Introduction

You've looked at VIVO, you've seen VIVO in action at other universities or organizations, you've downloaded and installed the code.  What next? How do you get information about your institution into your VIVO?

The answer may be different everywhere – it depends on a number of factors.

Next – what is different about data in VIVO?

As we've described, it's well worth learning the VIVO editing environment and creating sample data even if you know you will require an automated approach to data ingest and update.

VIVO makes certain assumptions about data based largely on the types of data, relationships, and attributes described in the VIVO ontology.  These assumptions do not always follow traditional row and column data models, primarily because the application almost always allows for arbitrarily repeating values rather than holding strictly to a fixed number of values per record.  Publications may most frequently have fewer than five authors, but in some fields such as experimental physics it's common to see hundreds of authors – not very workable in a one-row-per-publication, one-column-per-author spreadsheet model.

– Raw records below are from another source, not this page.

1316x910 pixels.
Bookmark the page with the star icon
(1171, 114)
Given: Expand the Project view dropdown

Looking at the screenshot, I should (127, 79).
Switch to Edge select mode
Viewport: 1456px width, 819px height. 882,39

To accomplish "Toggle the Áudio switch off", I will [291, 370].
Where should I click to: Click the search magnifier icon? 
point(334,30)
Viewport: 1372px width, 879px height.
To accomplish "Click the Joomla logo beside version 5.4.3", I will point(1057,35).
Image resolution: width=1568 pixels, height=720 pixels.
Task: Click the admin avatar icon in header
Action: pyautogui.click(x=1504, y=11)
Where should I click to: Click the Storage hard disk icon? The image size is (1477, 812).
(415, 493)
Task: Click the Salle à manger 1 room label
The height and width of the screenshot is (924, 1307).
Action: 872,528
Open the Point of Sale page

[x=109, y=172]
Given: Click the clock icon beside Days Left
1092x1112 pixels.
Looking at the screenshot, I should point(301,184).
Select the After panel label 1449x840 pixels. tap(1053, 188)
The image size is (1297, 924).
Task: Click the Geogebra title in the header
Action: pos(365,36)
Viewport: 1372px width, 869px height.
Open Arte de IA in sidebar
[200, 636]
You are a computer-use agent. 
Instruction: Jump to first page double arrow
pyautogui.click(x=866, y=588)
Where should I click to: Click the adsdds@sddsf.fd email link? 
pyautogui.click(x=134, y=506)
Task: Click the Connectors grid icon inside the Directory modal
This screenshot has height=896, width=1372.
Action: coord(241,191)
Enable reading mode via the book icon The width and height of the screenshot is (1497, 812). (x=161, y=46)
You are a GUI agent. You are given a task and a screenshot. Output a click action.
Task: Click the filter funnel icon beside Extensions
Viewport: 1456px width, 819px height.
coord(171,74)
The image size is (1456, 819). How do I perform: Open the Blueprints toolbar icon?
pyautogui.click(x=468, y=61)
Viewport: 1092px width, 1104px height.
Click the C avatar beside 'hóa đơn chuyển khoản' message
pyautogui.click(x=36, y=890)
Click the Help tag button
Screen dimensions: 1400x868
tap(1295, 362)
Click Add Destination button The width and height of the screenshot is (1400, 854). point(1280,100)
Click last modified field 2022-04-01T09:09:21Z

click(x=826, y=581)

In VIVO, data about people, organizations, events, courses, places, dates, grants, and everything else are stored in one very simple, three-part structure – the RDF statement.  A statement, or triple, has a subject (any entity), a predicate or property, and an object that can be either another related entity or a simple data value such as a number, text string, or date.  While users will see VIVO data expressed in larger aggregations as web pages, internally VIVO is storing its data as RDF statements or triples.  

This is not the place to explain everything about RDF – there are many good tutorials available and other sections of this wiki explain the VIVO ontology and the more technical aspects of RDF. For now, just bear in mind that while the data you receive may come to you in one format, much of the work of data ingest involves decomposing that data into simple statements that will then be re-assembled by the VIVO application, guided by the ontology, into a coherent web page or a packet of Linked Open Data.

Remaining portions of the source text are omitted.